8/2/24
Half year results were good, although I still think that the market is way too excited SP wise.
If I assume that:
1) Current rental income is around 30% below market (which the head of the REIT was quoted in the AFR as saying)
2) I assume that the incremental cost of debt is somewhere around 5% in the medium term (current market rates would be somewhere around 6.5%),
3) Direct Property Expenses stay steady (won't happen)
4) Management and RE expenses hold steady (doubtful)
I get distributions somewhere around $0.25 p/u, which is somewhere around a 7.5% yield on the current market price.
But it will take years for distributions to get to this level (if at all) OR interest rates to fall dramatically (they could, who knows?). There's not enough here to be interested in at the moment.
14/8/23
FY23 Results are in and honestly I'm surprised at how close some of my initial modelling was for FY23.
I'd give management a B+ for FY23. They have partially repented for the acquisition spree they went on in the Covid melt up over the 2021/22 period.
The issue of convertible notes was extremely savvy. I honestly don't know who would buy these things but CIP has absolutely fleeced them IMO.
The divestment below was also a good outcome for unit holders. Again, not sure what the counter party is doing.
FY24 Guidance was for FFO and DPU to remain stable compared to FY23.
I still think this is overvalued on a risk adjusted basis compared to C2FHA and possibly the manager - CNI.
Will keep a close eye out.
6/7/23
Valuations down 2% on prior book values. Not really much useful information in the latest announcement for the purposes of valuing CIP, apart from management fees dropping by 2%......
Most of the decline was due to the two super long WALE assets, which were held as nosebleed valuations throughout the last 18 months.
Not enough information for me to change my valuation. Will await FY23 results.
also worth noting DXI reported similar valuation declines. I actually think Dexus is the superior manager (based on my surface level observations).
3/2/2023
CIP has been on a rampage in 2023 and I've sold out as of yesterday.
The current valuation just doesn't give you a high enough return based on the distributable income that this will spit out.
In my opinion the market is assuming that the terminal cash rate is closer to 0% than current levels and that LFL rental income can increase by 5% into perpetuity.
The market could be right, but I don't think it's weighting it's probabilities very well.
If I assume 5% rental growth and dial cost of debt back down to around 3% I get FY27 distributions close to 25c per unit. Which would equate to a yield of around 7% based on todays price, which seems about right. Only problem is that this needs to be discounted back to todays value. Sure, you'd get distributions in the meantime, but are they an adequate return on your investment?

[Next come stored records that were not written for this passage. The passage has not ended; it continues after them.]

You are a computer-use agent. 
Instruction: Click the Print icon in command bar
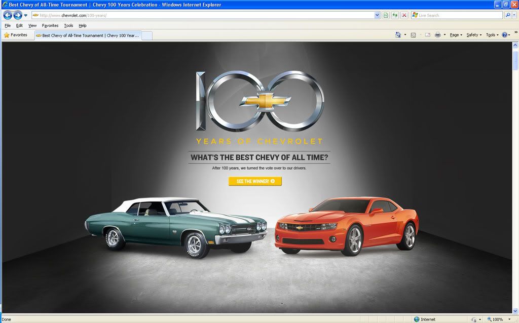pos(437,35)
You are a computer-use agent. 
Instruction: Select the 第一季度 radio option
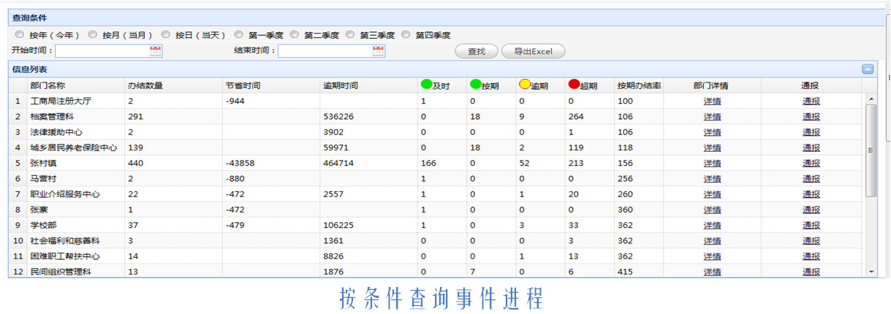pos(239,34)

Market too optimistic for mine.
4/8/22
Guidance of $0.17 FFO and $0.16 DPU for next year. Interest cost and the issuance of new units are the two factors I underestimated.

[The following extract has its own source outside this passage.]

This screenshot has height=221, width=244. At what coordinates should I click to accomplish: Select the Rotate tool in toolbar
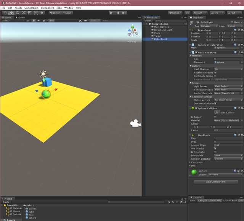(x=18, y=13)
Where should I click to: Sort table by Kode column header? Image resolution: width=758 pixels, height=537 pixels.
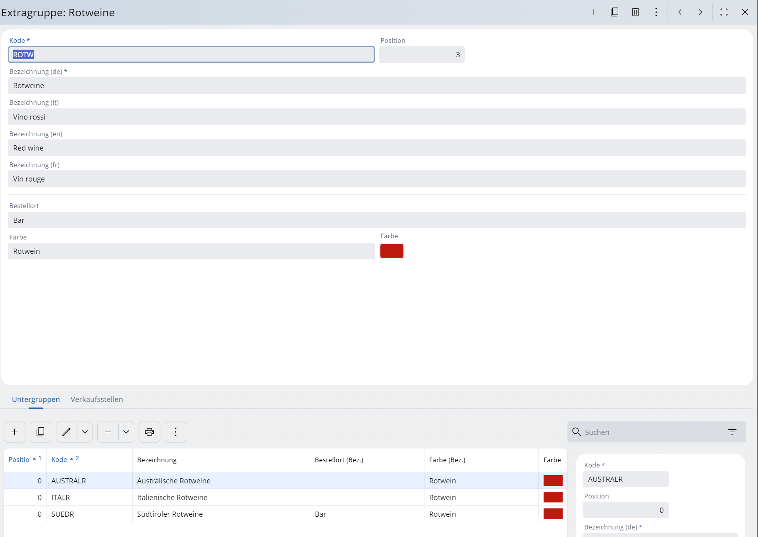click(x=59, y=460)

I've tried to reverse engineer the guidance provided. The guidance incorporates an assumption that the BBSW will average 3% for FY23. This is conservative in my opinion.

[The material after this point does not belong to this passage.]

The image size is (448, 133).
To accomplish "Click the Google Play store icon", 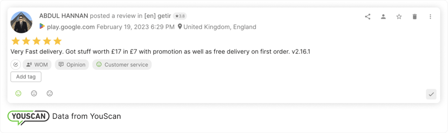I will click(42, 26).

I've forecasted income by doubling the income generated in the second half of FY22 and then increasing that figure by 3.5% (LFL income was 3.4%) for the year just passed.
I've revised my valuation making the following assumptions:
- Big increases in interest costs until 2025 as hedging rolls off and cost of debt normalises around 4.5%.
- LFL income growth of 3.5% for the next 10 years is achievable
- Book values stay steady so management fees stay at current levels.
- Direct Property Expenses are mostly recoverable, so any increase would be cancelled out by an increase in revenue.
- No dumb capital raisings at discounts to NTA.
- Discount Rate 8%
- Terminal growth of 2.5% after 10 years.
Given NTA is reported at $4.24 , there is obvious upside if some properties can be sold at/near book value and funds can be used to reduce debt/recycled into higher returning assets/buy back units.